# Document extract start
Their duty is to act as agents to receive and distribute instructions secretly to other itinerant spies, and to return their reports to headquarters. For this reason they are nicknamed in the German Intelligence Bureau "post-boxes." They also themselves pick up what information they can from all available sources and transmit it home.

One, Steinbauer, has for some years past been one of the principal "post-boxes" in England. He was attached to the Kaiser's staff during his last visit to this country, when he came as the guest of the King to the opening of Queen Victoria's memorial.

A case of espionage which was tried in London revealed his methods, one of his agents being arrested after having been watched for three years.

Karl Ernst's trial confirmed the discoveries and showed up the doings of men spies like Schroeder, Gressa, Klare, and others.

One of these letters miscarried through having the wrong initial to his name. It was returned by the Post Office to Burroughs and Wellcome, who on opening it found inside a German letter, enclosing bank-notes in return for services rendered. This raised suspicion against him. He was watched, and finally arrested.
# Document extract end
:: Tasks for this exercise ::
a – In the espionage passage, state for each of (i), (ii), and (iii) whether it agrees with the text, giving yes or no and quoting the deciding words. (i) The German Intelligence Bureau nicknames these agents "post-boxes." (ii) Steinbauer was attached to the Kaiser's staff during the Kaiser's last visit to the country. (iii) Burroughs and Wellcome returned the misdirected letter to the Post Office.
b – According to the espionage passage, for how long was the agent arrested in the London espionage case watched before the arrest?
c – From the espionage passage, extract the text starting with "Their duty is" and going on through "for three years.".
# Excerpted records start
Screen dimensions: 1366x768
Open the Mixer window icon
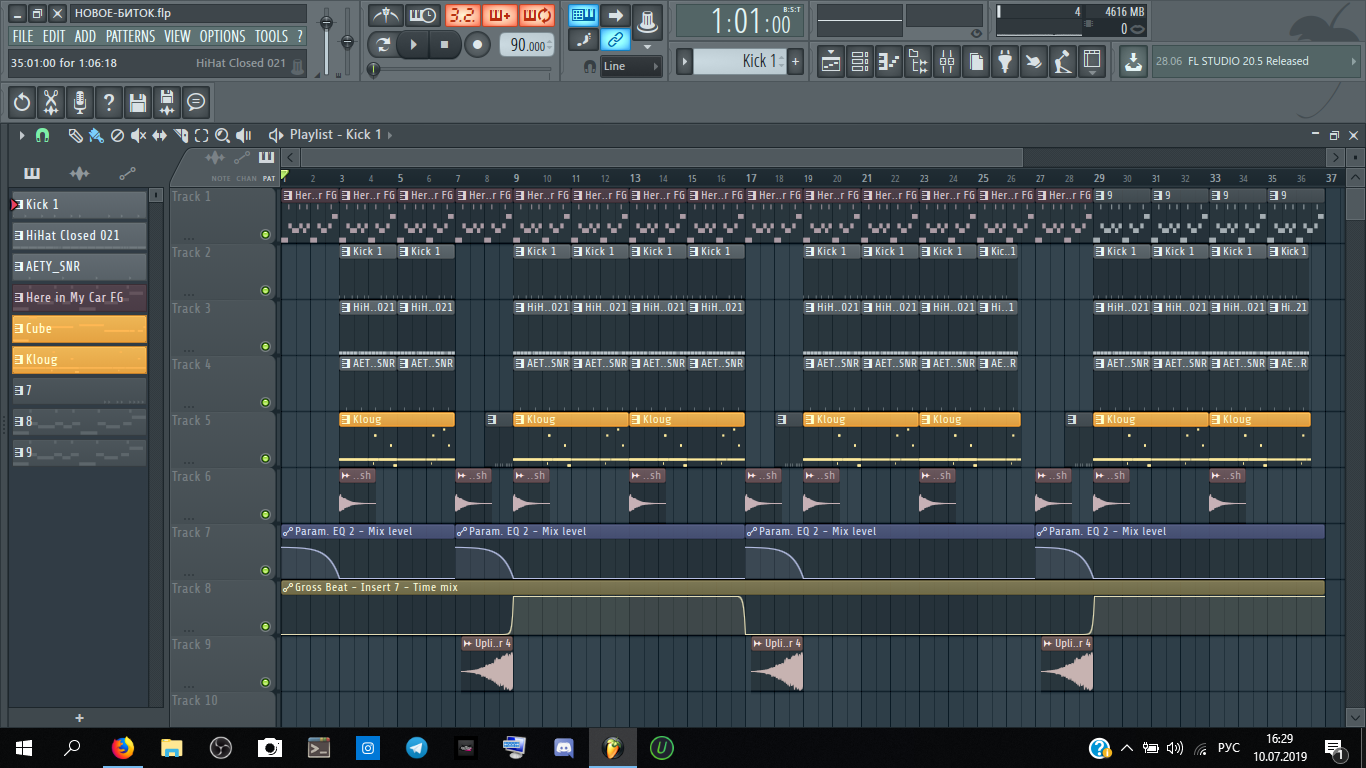click(946, 61)
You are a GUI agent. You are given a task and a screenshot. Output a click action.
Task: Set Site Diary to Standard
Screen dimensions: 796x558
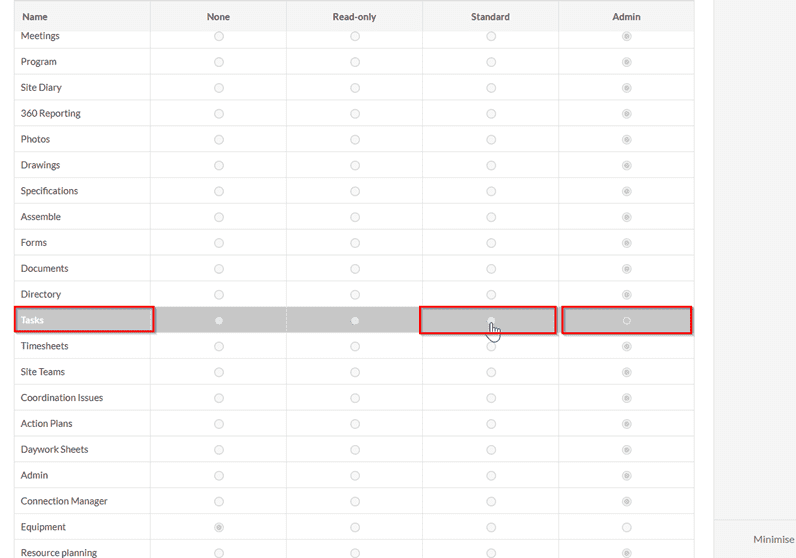click(490, 88)
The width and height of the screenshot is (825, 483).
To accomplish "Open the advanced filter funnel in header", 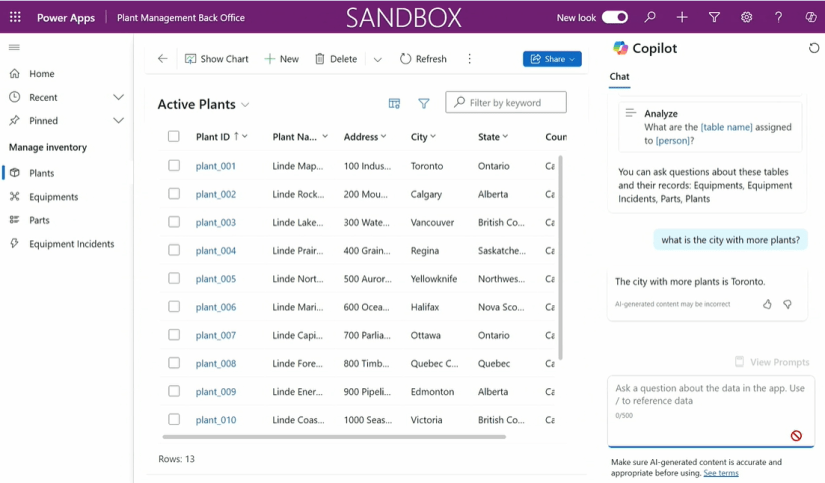I will (x=714, y=17).
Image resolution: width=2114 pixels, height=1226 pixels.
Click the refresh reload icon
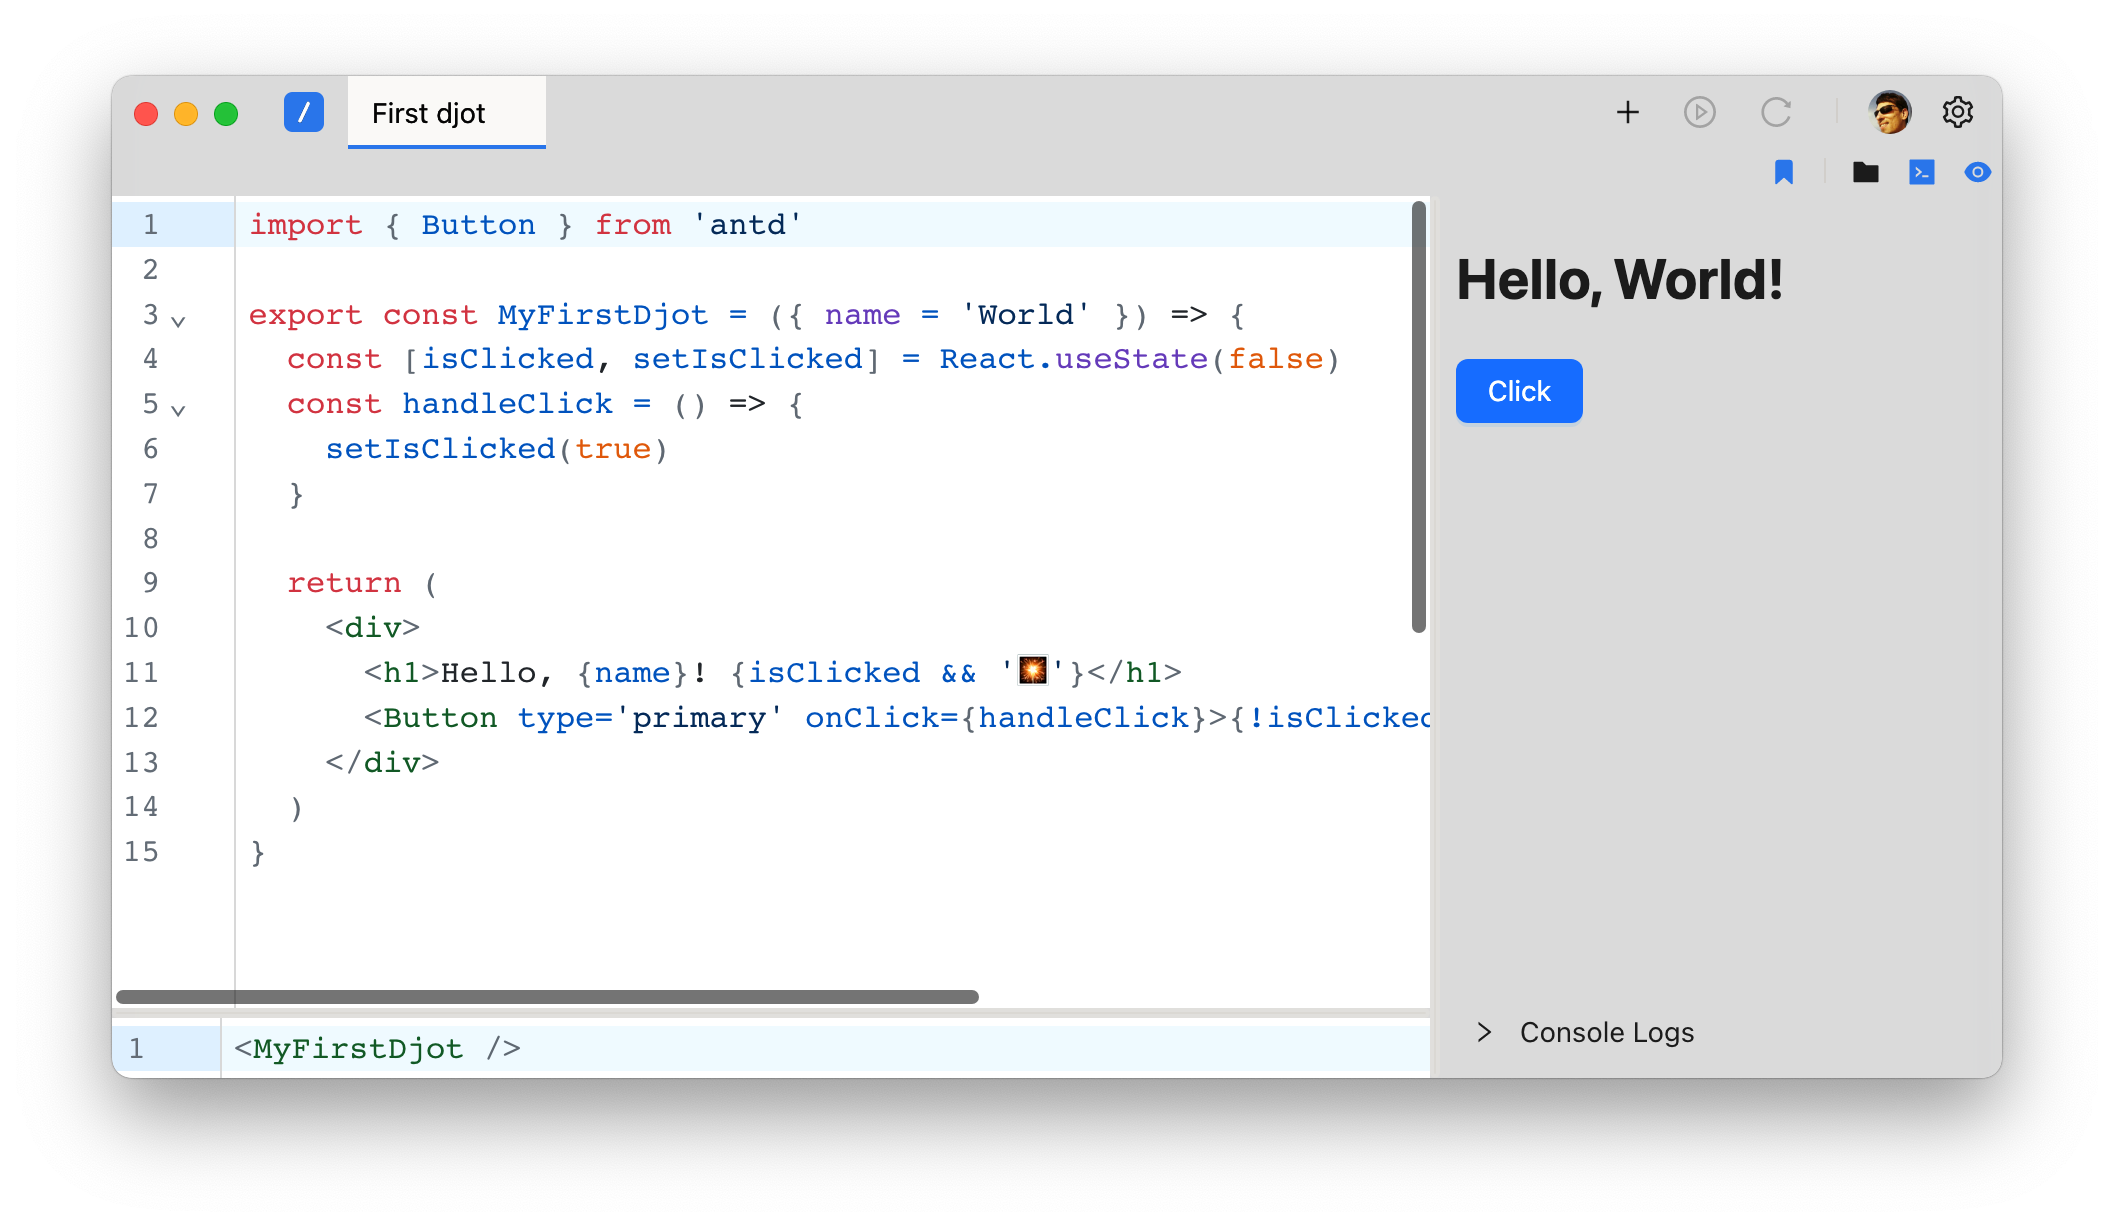(x=1775, y=112)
# Excerpted records end
:: Solutions per task ::
a –
(i) Yes: "For this reason they are nicknamed in the German Intelligence Bureau "post-boxes.""
(ii) Yes: "He was attached to the Kaiser's staff during his last visit to this country"
(iii) No: "It was returned by the Post Office to Burroughs and Wellcome"

b – Three years.

c –
Their duty is to act as agents to receive and distribute instructions secretly to other itinerant spies, and to return their reports to headquarters. For this reason they are nicknamed in the German Intelligence Bureau "post-boxes." They also themselves pick up what information they can from all available sources and transmit it home.

One, Steinbauer, has for some years past been one of the principal "post-boxes" in England. He was attached to the Kaiser's staff during his last visit to this country, when he came as the guest of the King to the opening of Queen Victoria's memorial.

A case of espionage which was tried in London revealed his methods, one of his agents being arrested after having been watched for three years.